If you haven’t shared your story of youthful rebellion with me, now’s the time to do it. If I decide it is in the top three, then you’ll win a free copy of RESONANCE–your choice of ebook format (PRC for Kindle, or ePUB for Barnes & Noble or iBookstore).
I’m looking forward to hearing about your dark side!
Sorry I’ve been absent for an extended stretch again. The warmer weather vaulted the Architect and me out of our winter hibernation and back into the renovation gig. He fixed our front door–which could have been kicked in by a toddler–and I tore down plaster and walls. I found two more dead rats–one mummified, one just a skeleton. I stepped on another nail. This time it really hurt. But, I don’t seem to have lockjaw, which is nice. The big upside is that my prison of an office is now part of the openness of the rest of the upstairs floor plan and I don’t feel anywhere near as confined sitting here writing as I did before. And it’s nowhere near as frigid in here.
I just got news this morning that while I did make it to the second elimination round, I did not make it to the quarterfinals in the Amazon Breakthrough Novel Award. I was really hoping to make it to the quarterfinals. Well, hoping for the part of the quarterfinals where Publishers Weekly would read my entire novel and review it. I wanted the awfulness that would undoubtedly go along with such a “win” because I wanted some brutal professional feedback by the biggest publication news source on the planet. I wanted to know whether or not to shove “Resonance” in a drawer and forget her. I wanted someone to tell me, instead of having to figure it out myself. Guess that’s what I get for trying to insert divine intervention into a free will universe. Still, I’ll be getting two reviews of my opening pages given by the Amazon Vine Reviewers who essentially knocked me out of the competition. Two opinions of why my book didn’t work for them. That should be fairly helpful. And making it from roughly ten-thousand people to two-thousand on the strength of my pitch means–fucking finally–I don’t have to stress over that thing anymore. It apparently does its job. Now I just need my novel to do the same.

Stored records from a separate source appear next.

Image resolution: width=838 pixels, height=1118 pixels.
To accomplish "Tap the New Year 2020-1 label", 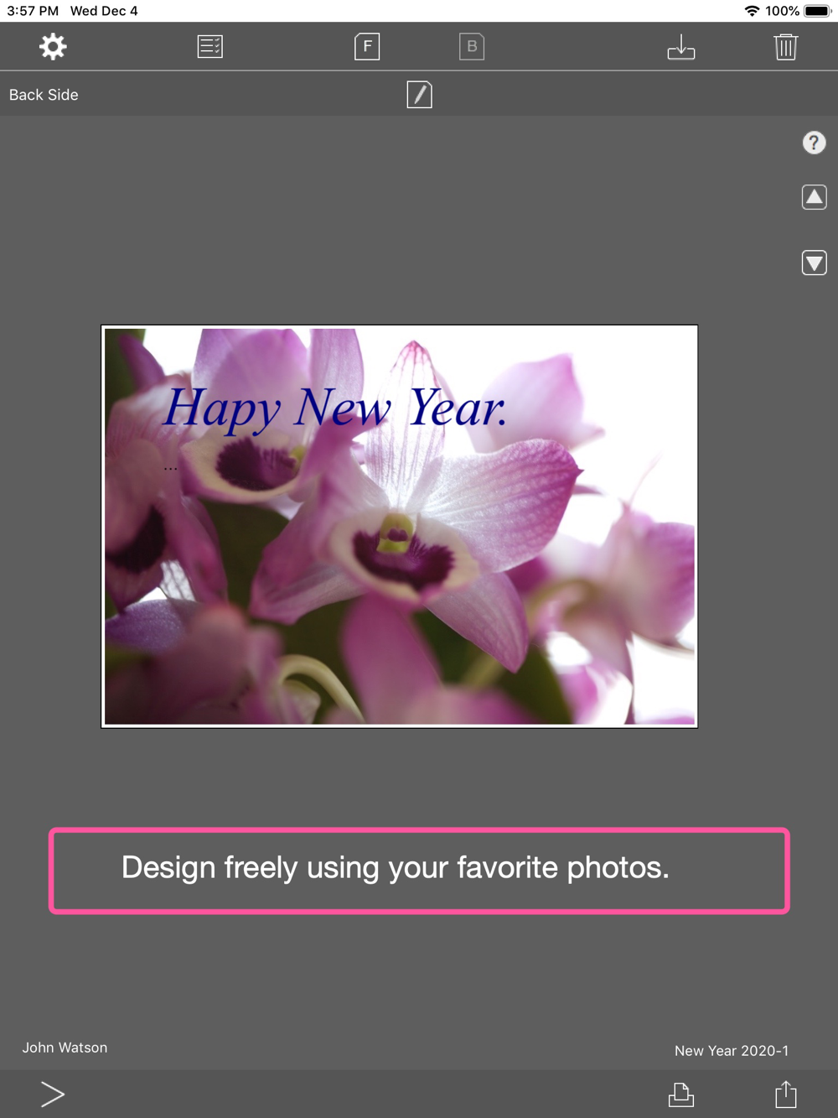I will (732, 1051).
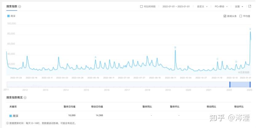Click the 2022-01-01 ~ 2023-01-01 date range
The width and height of the screenshot is (256, 128).
(x=176, y=6)
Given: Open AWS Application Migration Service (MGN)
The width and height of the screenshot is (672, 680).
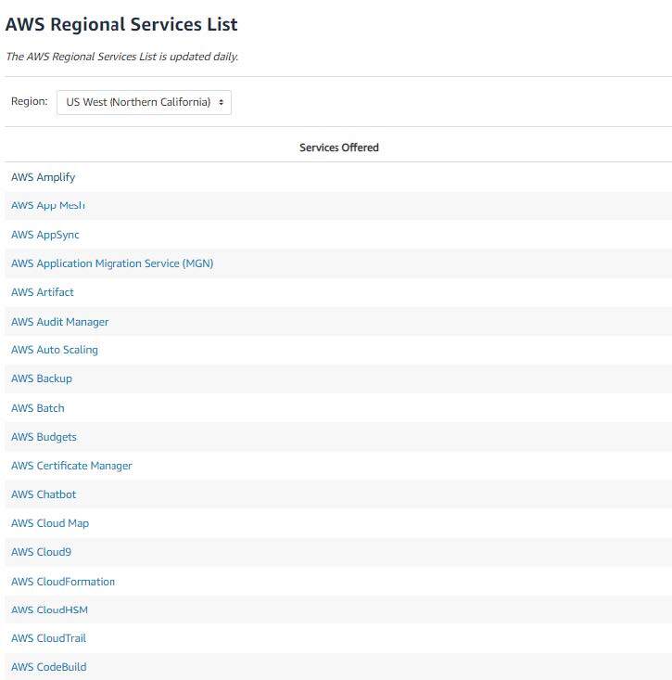Looking at the screenshot, I should [112, 263].
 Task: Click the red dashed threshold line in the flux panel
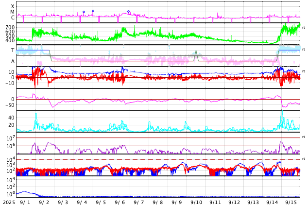146,159
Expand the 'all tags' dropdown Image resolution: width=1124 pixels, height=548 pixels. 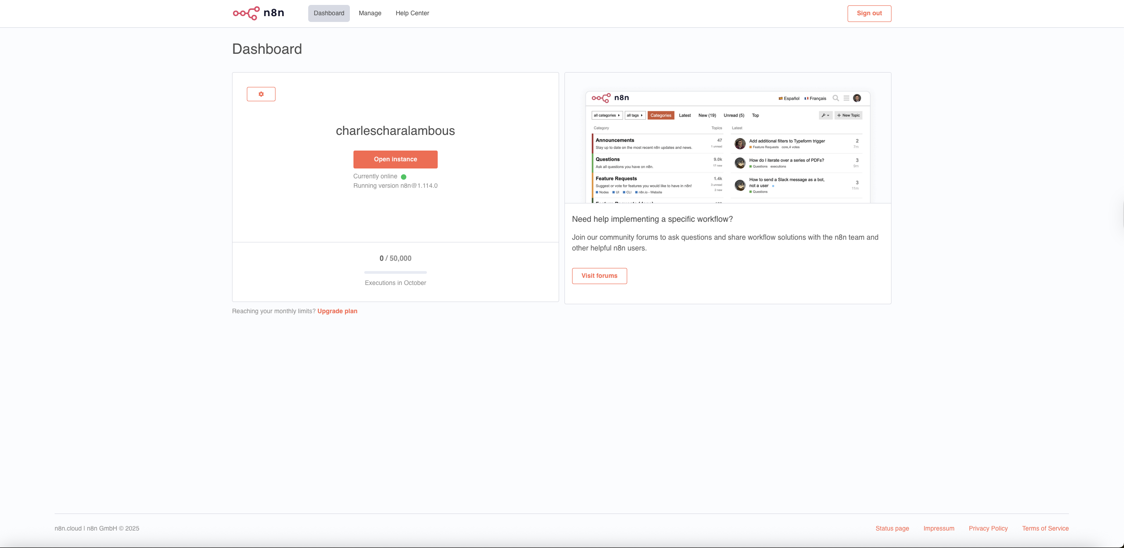tap(635, 116)
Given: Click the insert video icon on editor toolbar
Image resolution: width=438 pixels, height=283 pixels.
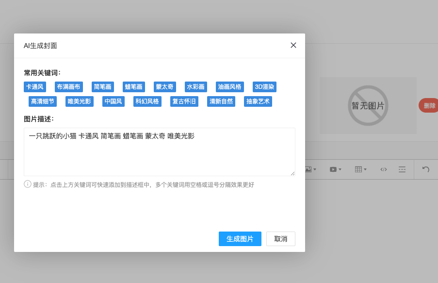Looking at the screenshot, I should click(x=333, y=169).
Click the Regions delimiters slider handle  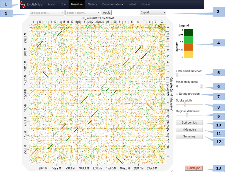point(187,115)
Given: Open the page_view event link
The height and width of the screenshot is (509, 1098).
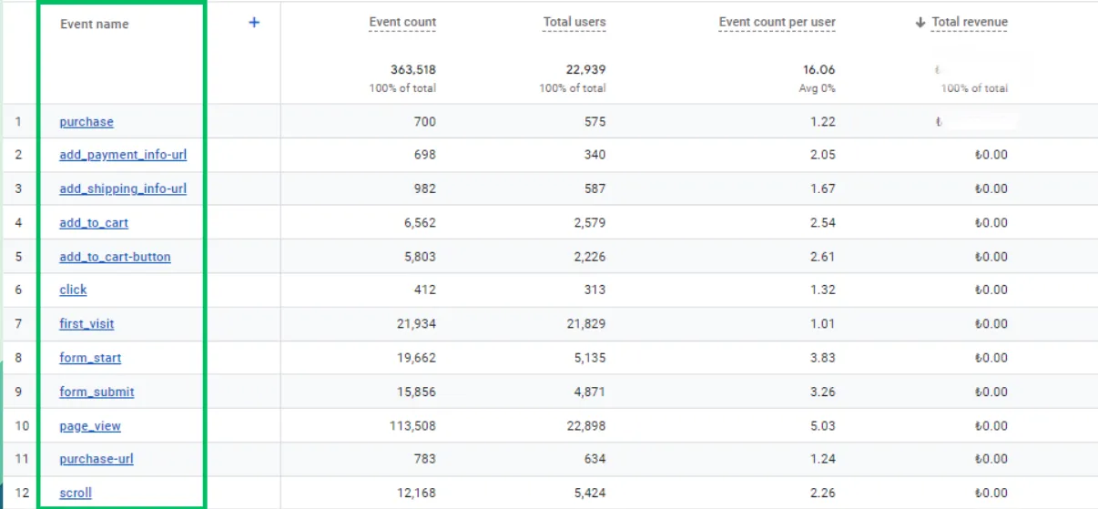Looking at the screenshot, I should pos(90,425).
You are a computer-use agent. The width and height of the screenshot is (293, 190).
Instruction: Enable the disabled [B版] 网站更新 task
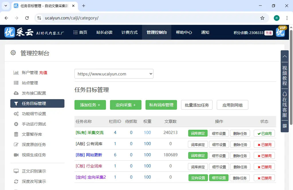(x=264, y=155)
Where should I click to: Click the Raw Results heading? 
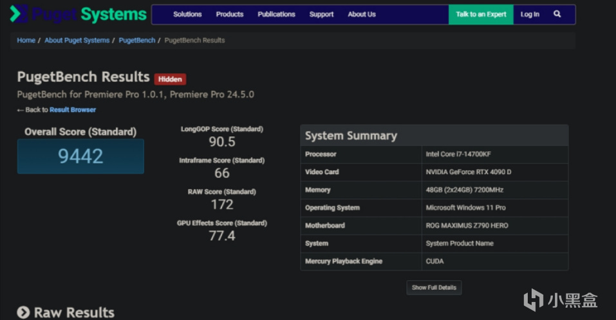click(74, 312)
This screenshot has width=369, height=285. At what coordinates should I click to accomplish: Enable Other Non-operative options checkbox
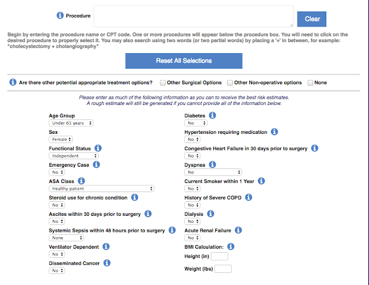231,83
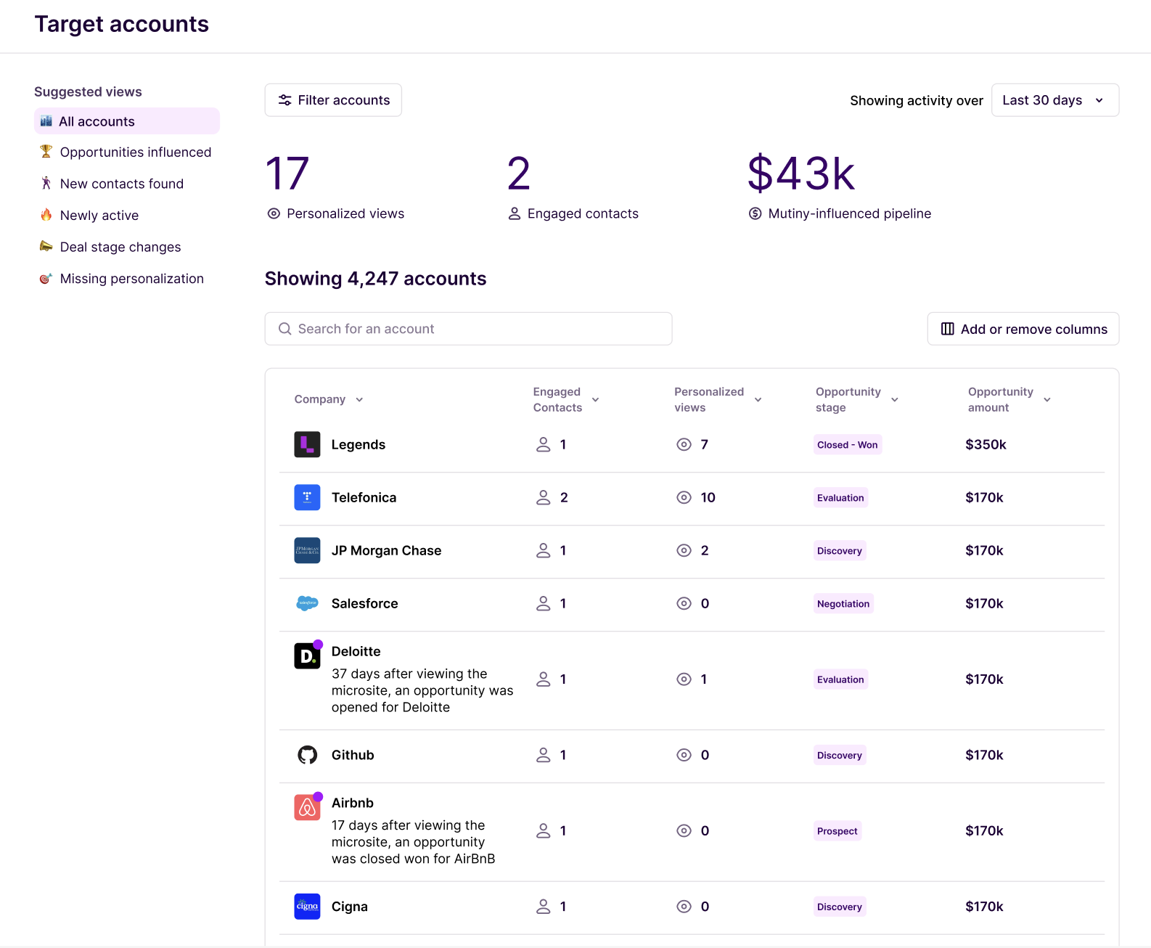Click the Legends company logo icon
Image resolution: width=1151 pixels, height=948 pixels.
tap(307, 444)
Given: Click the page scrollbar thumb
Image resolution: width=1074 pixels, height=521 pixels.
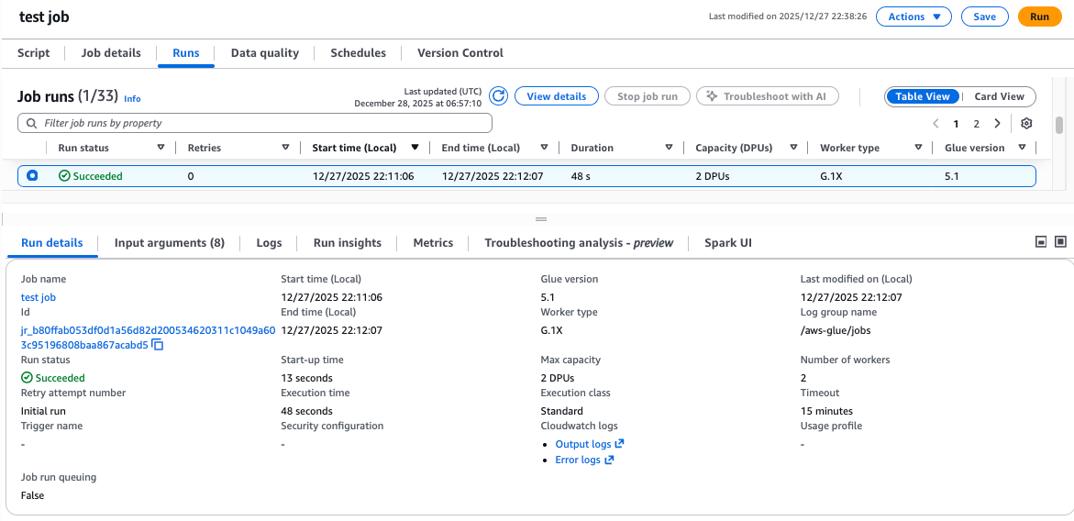Looking at the screenshot, I should point(1059,125).
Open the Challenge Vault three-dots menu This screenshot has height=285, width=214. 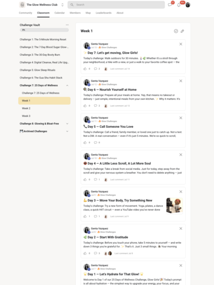tap(67, 25)
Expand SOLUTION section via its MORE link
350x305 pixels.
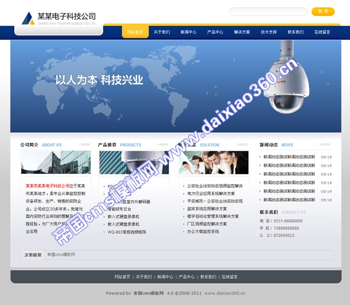[243, 145]
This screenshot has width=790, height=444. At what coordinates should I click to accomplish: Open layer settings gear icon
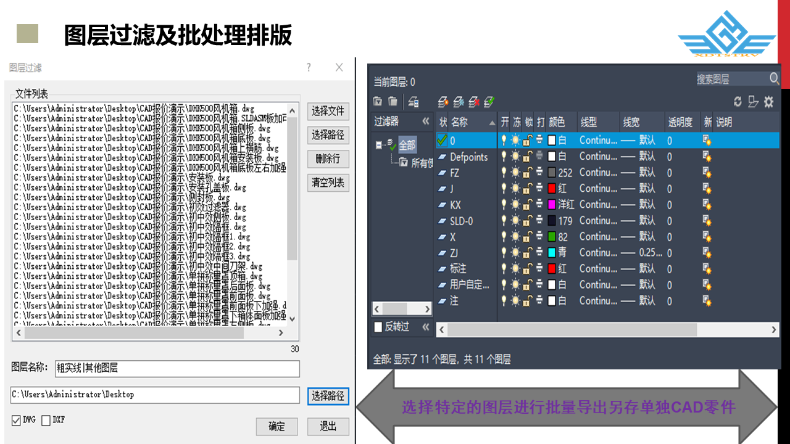(x=768, y=102)
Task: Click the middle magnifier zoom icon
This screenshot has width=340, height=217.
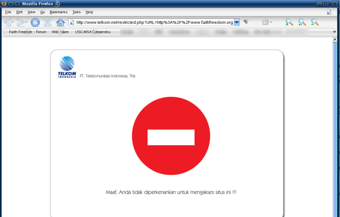Action: [x=302, y=22]
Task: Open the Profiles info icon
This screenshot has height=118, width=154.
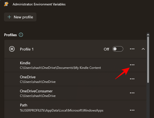Action: (21, 35)
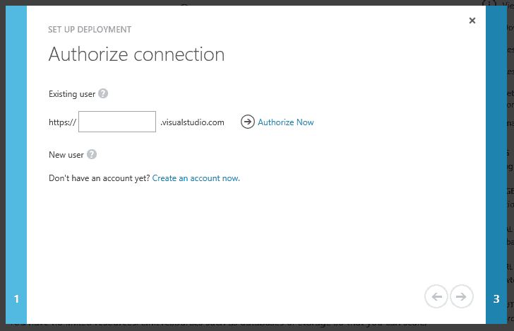Click the .visualstudio.com suffix text
The height and width of the screenshot is (331, 514).
coord(192,122)
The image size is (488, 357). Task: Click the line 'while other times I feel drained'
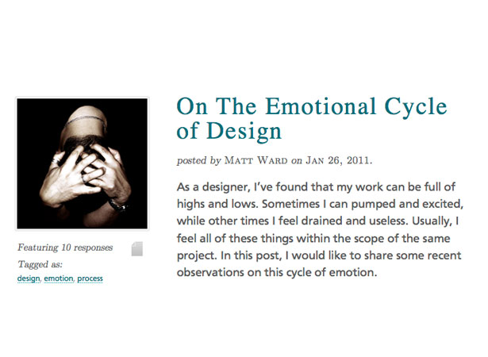click(317, 221)
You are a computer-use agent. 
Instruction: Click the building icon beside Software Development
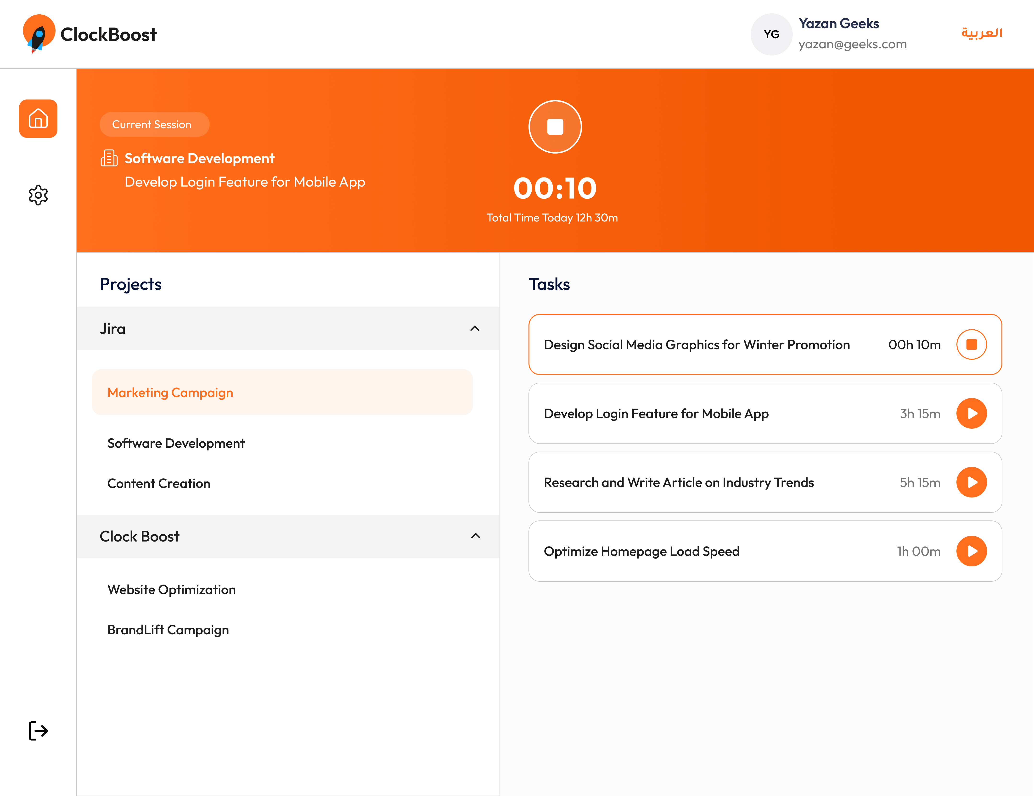109,158
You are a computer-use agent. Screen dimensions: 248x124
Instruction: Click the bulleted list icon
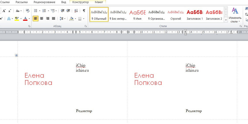pyautogui.click(x=36, y=11)
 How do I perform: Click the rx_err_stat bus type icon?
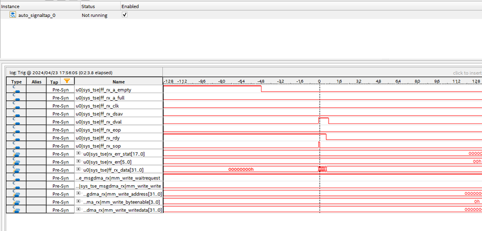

It’s funny how I don’t feel defeated, resigned, or even belligerent. I feel just as determined as I did before, just as calm, just as focused. Have I finally reached that spot of firm belief in my work? Or is this just the first stage of rowing a big barge down a river in Egypt? I don’t know. It’s going to take a couple of weeks for those reviews to trickle down to me, so I’m going to just keep on keepin’ on and forget all about “Resonance” for a while and push ahead with the new novel.